We grew up with or had experiences of blurred boundaries and roles due to chronic family conflicts, a family member’s addiction, mental health or physical health problems, adults who were ill-equipped in some way, and we became a caretaker, we were exposed to shame or criticism, or we became the “good “ one to offset the other burdens in the family. So, we re-create the enmeshment by overaccommodating, overworking, over caring to others and we ignore our own needs.
We have had experiences of shame or criticism from family, school, peers, romantic partners, workplaces, illness, had previous experiences of failure or disappointment to self or others, or important people in our lives were distracted by their own problems which left us abandoned, so we end up not feeling good enough about ourselves to take risks and reach for what we really want, and we can even lose sight of what we really want.
3. Conflict Aversion
We were exposed to undesirable conflicts – yelling, name-calling, swearing, walking out, threats, leaving OR the opposite – avoidance, (the implicit message “ Don’t go There!”-…someone will get crushed if we touch the hard stuff) so we easily mismanage the inherent conflict that comes into our lives and we lose ourselves by over fighting or not fighting enough for what’s important to us.
4. Distorted Relationship with Control
We develop a negative relationship with control usually due to exposure to over or under control in your life from others’ rigid or overly high expectations of us OR a lack of support or supervision. We struggle in finding the appropriate boundaries and balance of power. We easily develop all or nothing thinking and ultimately give in because it feels easier at the moment OR we burn out because we have overworked or over fought at something and we can’t sustain our pathway so we lose ourselves from either settling or burning out. What a set of bad choices that is!
The experience of past trauma can usually cause the onset of intrusive images or memories, causing us to relive extremely serious exposures of abuse that increase our fear and anxiety, and sometimes dissociation where it becomes hard to stay present and mindful especially when a trigger, and hyper-alertness or hyper avoidance to particular situations occurs. This can hold us emotional hostage and our ability to be available and stable is compromised and ultimately we are unable to take charge appropriately in important situations and relationships in our life; the fear overrides the want and needs, leaving it sometimes completely impossible to find our way.
6. Grief and Loss
However we have experienced loss – a sudden loss, a significant loss, or unresolved loss, grief can overpower us and cause unrealistic fears of future loss, being alone, experiencing pain, and these can drive us to stay in something or someplace too long, or leave too early and when we do that we will lose ourselves…
So what can we do?
We need to find a way to force the mechanics of self-care, even before we feel like doing anything differently. Without good sleeping, good eating, regular exercise and at least one relationship even if it’s just with your therapist where you can have a positive interaction, if we can’t find a way to care for ourselves better, the symptoms will worsen. Get help with this if you can’t find your way to better routines.
Change Our Thinking
Get a personalized CBT program because what we think determines how we feel, determines what we do. Get a good CBT program so that you can reduce your generalized, self-critical, blaming, worrying, regretting, personalizing, stinky thinking thoughts, so that you can communicate more effectively to set and enforce better boundaries and make better decisions to get YOU closer to what we really want. When that happens, we are a whole lot happier and we WILL find ourselves!

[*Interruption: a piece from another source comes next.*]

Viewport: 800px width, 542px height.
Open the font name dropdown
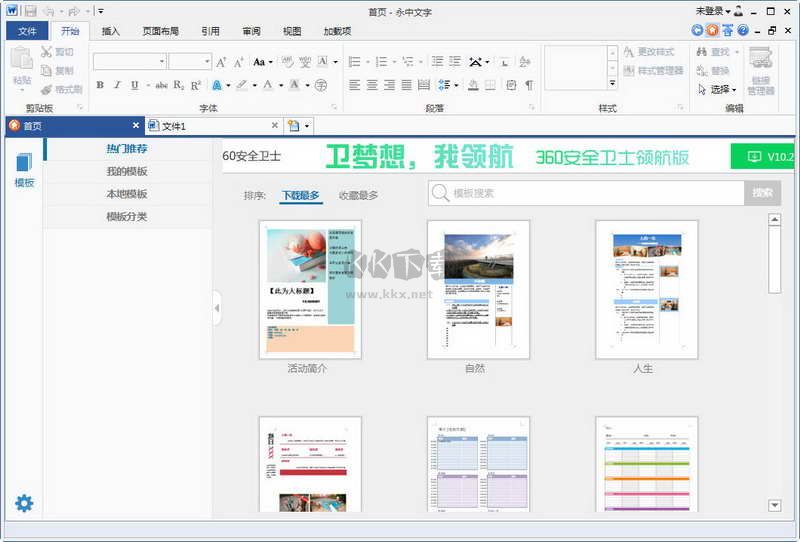pos(162,62)
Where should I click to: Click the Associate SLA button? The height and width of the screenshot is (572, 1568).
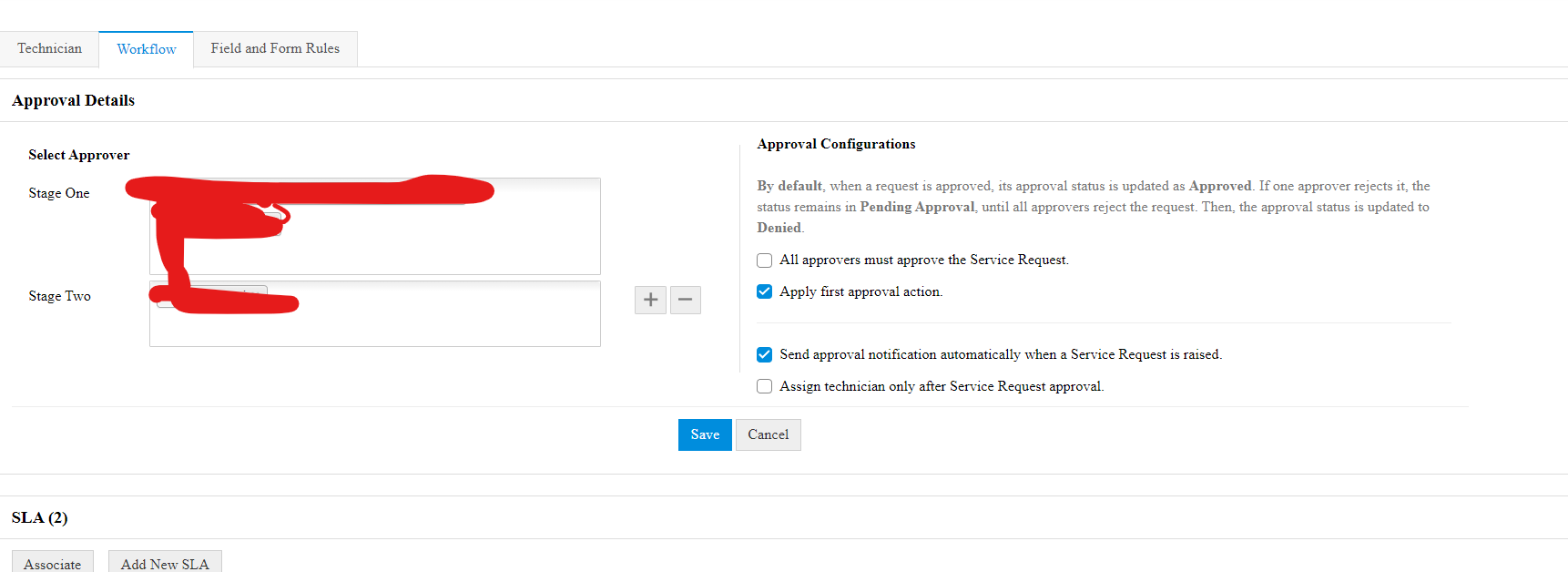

Go after root causes; the cbt will help and give relief but ultimately you want and need to break the patterns by going deep to explore your strengths and your pain, figure out how to shift those negative meanings and associations and apply those shifts in your current life! This ensures that any communication or decision improvements you make STICK because it’s not just about finding yourself today it’s about getting yourself on a trajectory that sets you on a pathway to never losing yourself again or makes sure that you keep finding yourself no matter what lies ahead of you!